Hm, it’s still a tricky question. Do web admins have a right to block agentic AI? Of course they do. They have a right to block whoever they want. Distinguishing between scraper and agent is important, yes, but agents can still produce a lot more traffic than the average human, and it’s not like the agents are optimizing their access patterns.
i agree. i think the point i agree with perplexity on is that CF is a central authority that is claiming to be the gatekeeper while (allegedly) being disingenuous and incapable.
i also tend to agree with the concept that scraping != consuming on behalf of a user. they explicitly point out that they do not store the data for training, which would fall under scraping by proxy.

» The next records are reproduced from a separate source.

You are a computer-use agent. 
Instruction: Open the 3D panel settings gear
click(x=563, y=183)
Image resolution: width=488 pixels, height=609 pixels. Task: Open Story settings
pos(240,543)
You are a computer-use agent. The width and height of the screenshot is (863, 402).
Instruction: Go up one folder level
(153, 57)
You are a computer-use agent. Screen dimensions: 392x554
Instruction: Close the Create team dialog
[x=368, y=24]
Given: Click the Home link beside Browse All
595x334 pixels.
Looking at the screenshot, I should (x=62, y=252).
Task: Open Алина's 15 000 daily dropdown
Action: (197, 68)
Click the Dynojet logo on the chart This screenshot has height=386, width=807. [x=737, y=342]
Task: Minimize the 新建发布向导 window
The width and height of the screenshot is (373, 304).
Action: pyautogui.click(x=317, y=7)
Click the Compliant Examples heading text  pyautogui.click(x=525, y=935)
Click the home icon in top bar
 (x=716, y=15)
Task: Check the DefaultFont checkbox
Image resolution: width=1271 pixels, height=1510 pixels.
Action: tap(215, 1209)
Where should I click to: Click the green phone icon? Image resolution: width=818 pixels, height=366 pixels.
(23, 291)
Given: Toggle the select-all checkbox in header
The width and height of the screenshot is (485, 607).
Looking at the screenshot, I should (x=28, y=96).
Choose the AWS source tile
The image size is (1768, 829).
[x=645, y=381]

Recently I've been unable to beat cloudflare's captcha at all, locking me out of many services. Modern problems require modern solutions, and it shouldn't hurt regular users.
That should be a property of a web site. E.g. the web site using a property in the Cloudflare configuration. That way there would be competition between websites allowing or not IA agents on user accounts.
Strawmen. They aren't arguing that any automated tool should be suspect. They are arguing that an automated tool with sufficient computing power should be suspect. By Perplexity's reasoning, I should be able to set up a huge server farm and hit any website with 1,000,000 requests per second because 1 request is not seen as harmful. In this case, of course, the danger with AI is not a DOS attack but an attack against the way the internet is structured and the way website are supposed to work.
> This overblocking hurts everyone. Consider someone using AI to research medical conditions,
Of course you will put medical conditions in there: appeal to the hypothetical person with a medical problem, a rather contemptible and revolting argument.
> This undermines user choice
What happens to user choice when website designers stop making websites or writing for websites because the lack of direct interaction makes it no longer worthwile?
> An AI assistant works just like a human assistant.
That's like saying a Ferarri works like someone walking. Yes, they go from A to B, but the Ferarri can go 400km down a highway much faster than a human. So, no, it has fundamental speed and power differences that change the way the ecosystem works, and you can't ignore the ecosystem.
> This controversy reveals that Cloudflare's systems are fundamentally inadequate for distinguishing between legitimate AI assistants and actual threats.
As a website designer and writer, I consider all AI assistants to be actual threats, along with the entirety of Perplexity and all AI companies. And I'm not the only one: many content creators feel the same and hope your AI assistants are neutralized with as much extreme prejudice as possible.